-------- Data supplied --------

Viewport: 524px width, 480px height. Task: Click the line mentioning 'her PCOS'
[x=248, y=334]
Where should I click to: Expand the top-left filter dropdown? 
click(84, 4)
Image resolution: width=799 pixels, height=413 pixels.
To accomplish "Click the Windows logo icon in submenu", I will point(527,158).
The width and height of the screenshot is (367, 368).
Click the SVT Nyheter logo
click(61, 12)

--------

Aim of the exercise: The line containing "Image resolution: width=799" marks the start; retype it and each line after it through the end of the records above, exactly.

Output of the task:
Image resolution: width=799 pixels, height=413 pixels.
To accomplish "Click the Windows logo icon in submenu", I will point(527,158).
The width and height of the screenshot is (367, 368).
Click the SVT Nyheter logo
click(61, 12)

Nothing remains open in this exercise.